● Data in this exercise
%%

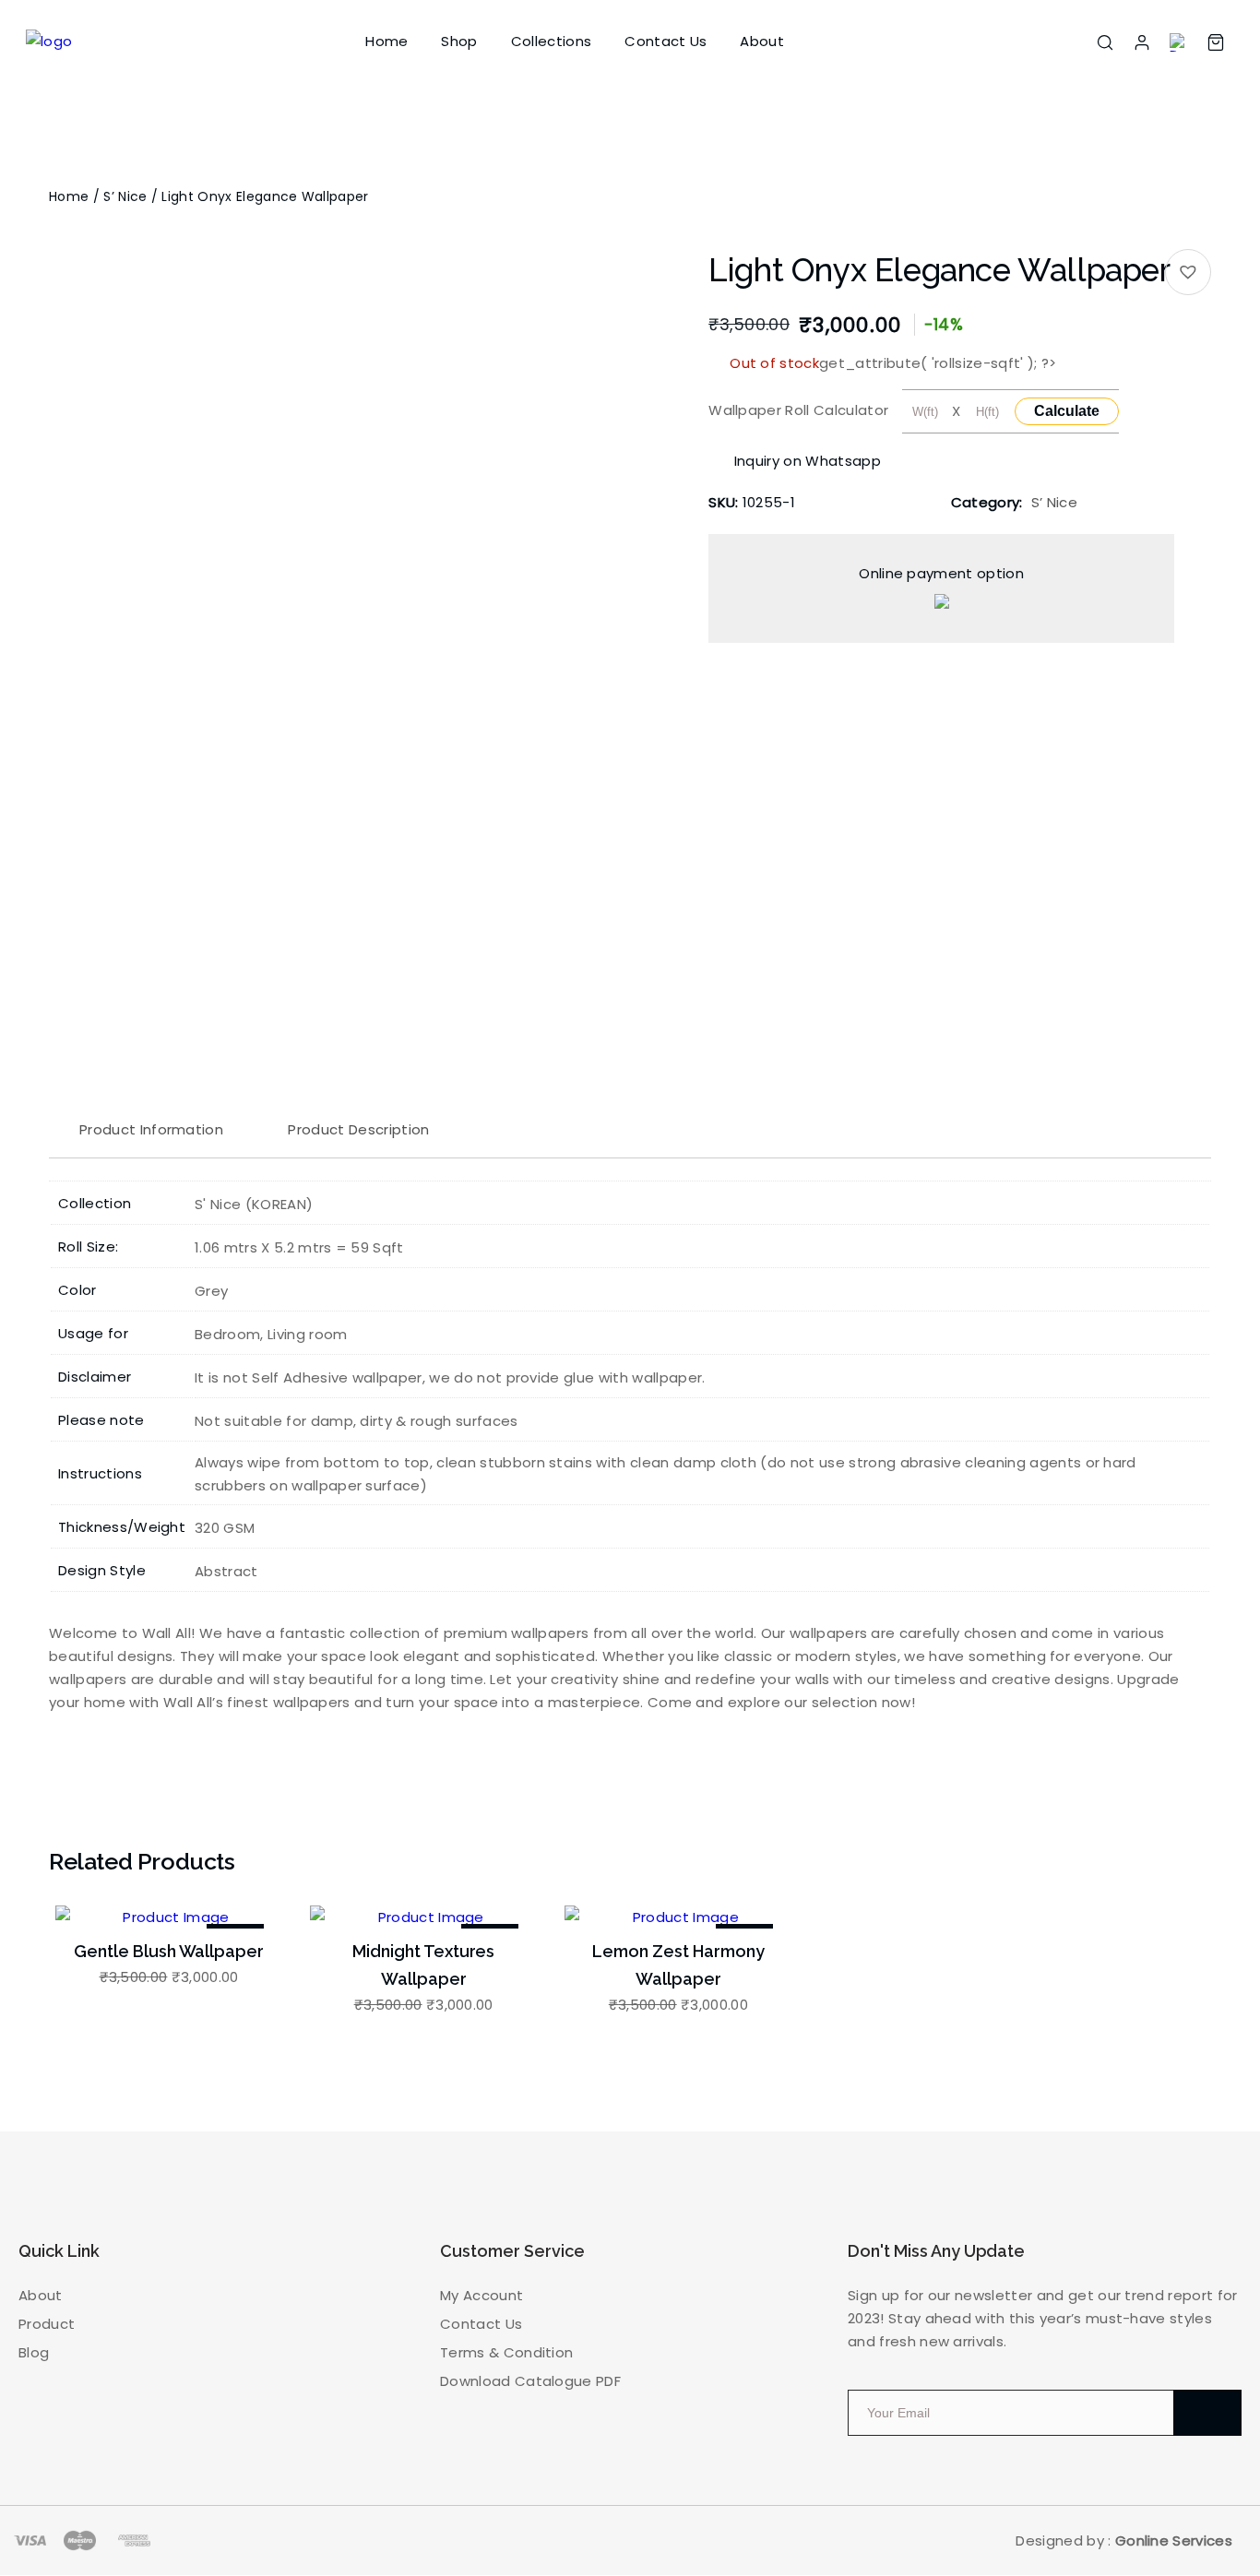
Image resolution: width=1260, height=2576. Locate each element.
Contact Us (665, 41)
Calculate (1067, 411)
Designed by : (1124, 2540)
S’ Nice (125, 196)
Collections (551, 41)
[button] (1188, 272)
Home (386, 41)
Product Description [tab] (358, 1129)
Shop (459, 41)
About (762, 41)
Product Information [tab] (151, 1129)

%%

● Exercise goal
Exactly the lines from the one with "S’ Nice (125, 196)" through the last line of the listing above must make up your answer.

● Exercise solution
S’ Nice (125, 196)
Collections (551, 41)
[button] (1188, 272)
Home (386, 41)
Product Description [tab] (358, 1129)
Shop (459, 41)
About (762, 41)
Product Information [tab] (151, 1129)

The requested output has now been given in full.